**Given passage:**
# # # # # # #

A popular argument against icing is that “inflammation is healthy” or “inflammation is essential for healing so why would you want to ice something to suppress this natural process?”
The reason for you this is: not all natural inflammation is good. When it comes to a sterile injury (one where the skin isn’t broken) inflammation is pointless. So ice and even ibuprofen can help and although it doesn’t promote healing – no evidence concludes that it impedes it.
Icing provides pain relief which is important in recovery.

When to use ice

Ice should be used for injuries that have occurred in the last 48 -72 hours. These types of injuries are usually accompanied by swelling, redness and heat. These are called acute injuries.

You can use ice for chronic injuries that have flared up such as an overuse condition but avoid icing a chronic problem before activity.

How to apply ice

You can make homemade ice packs by putting ice cubes in a plastic bag or tea towel. You can also use a pack of frozen peas. Never put ice directly on the skin and keep ice moving to prevent injury. Ice ideally should be applied for 10 minutes and then again after a 10 minute break. This can be done every hour.

Do not use ice on the shoulder or neck if you have a heart condition.

Conditions where ice is required:

  • Ligament sprains
  • Muscle strains
  • Tendonitis
  • Bruising
  • Rheumatoid arthritis
  • Ankylosing spondylitis

Chronic overuse/tissue fatigue such as:

  • Tennis elbow
  • Carpal tunnel syndrome
  • Plantar fascitis

What ice is not for:

According to research, most back pain is caused by muscles, in particular tight knots called trigger points which are soothed by heat and aggravated by ice.

However, if there is redness, swelling and heat in the back – then ice is indicated.

Heat therapy

Heat is used for muscle pain and stiffness that has been present for more than 6 weeks, which isn’t red, swollen and red. If an area is bruised or swollen, ice is indicated.

Heat works by increasing blood flow to an area. This can relax muscles and increase flexibility.

There is dry heat and moist heat. Both should be warm instead of hot.

Dry heat includes saunas, dry heating packs and pads.

Moist heat includes baths, moist heated towels or moist heated packs. Moist heat can work better, and quicker.

People with certain diseases or conditions should consult a doctor before using heat therapy. These include:

  • Diabetes
  • Hypertension
  • Multiple sclerosis
  • Deep vein thrombosis
  • Skin conditions such as dermatitis

If you are with child – please contact medical help before entering a sauna or steam room.

# # # # # # #

**Record excerpts:**
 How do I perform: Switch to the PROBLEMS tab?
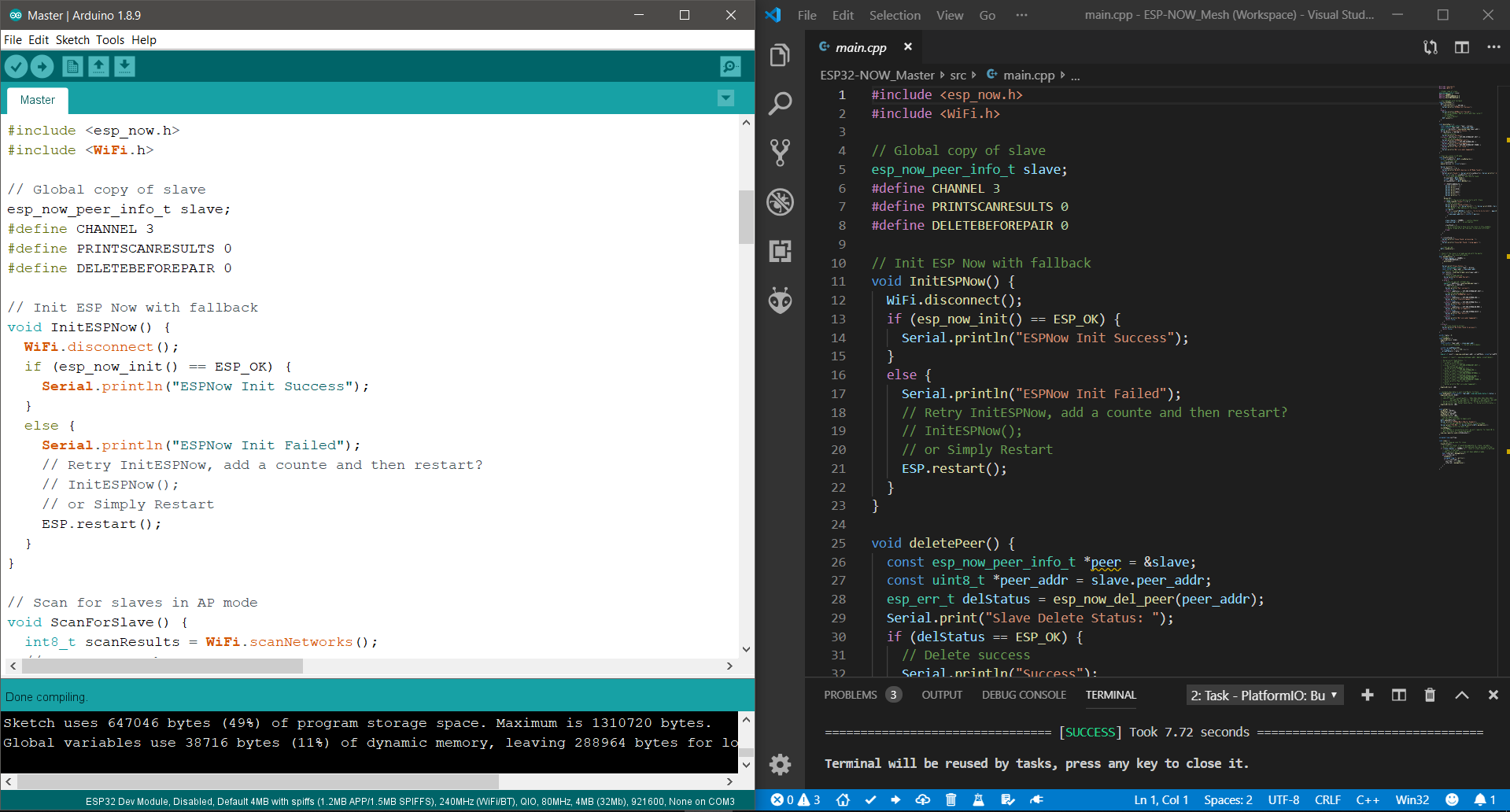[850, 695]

# # # # # # #

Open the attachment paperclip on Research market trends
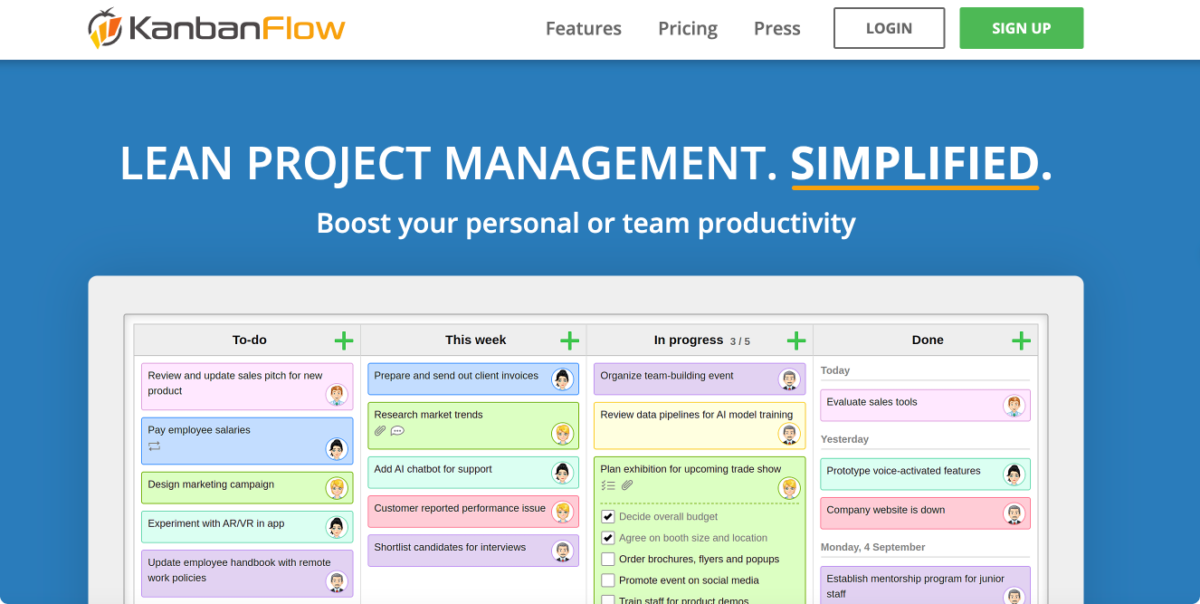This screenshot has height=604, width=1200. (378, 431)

# # # # # # #

**Questions on the material:**
[A] Please reproduce the text on icing and heat therapy from "What ice is" to "swollen, ice is indicated.", substituting "muscle knots" for "trigger points".
[B] According to the text on icing and heat therapy, how long should ice ideally be applied at a time?

**Task solutions:**
[A]
What ice is not for:

According to research, most back pain is caused by muscles, in particular tight knots called muscle knots which are soothed by heat and aggravated by ice.

However, if there is redness, swelling and heat in the back – then ice is indicated.

Heat therapy

Heat is used for muscle pain and stiffness that has been present for more than 6 weeks, which isn’t red, swollen and red. If an area is bruised or swollen, ice is indicated.

[B] For 10 minutes, then again after a 10-minute break.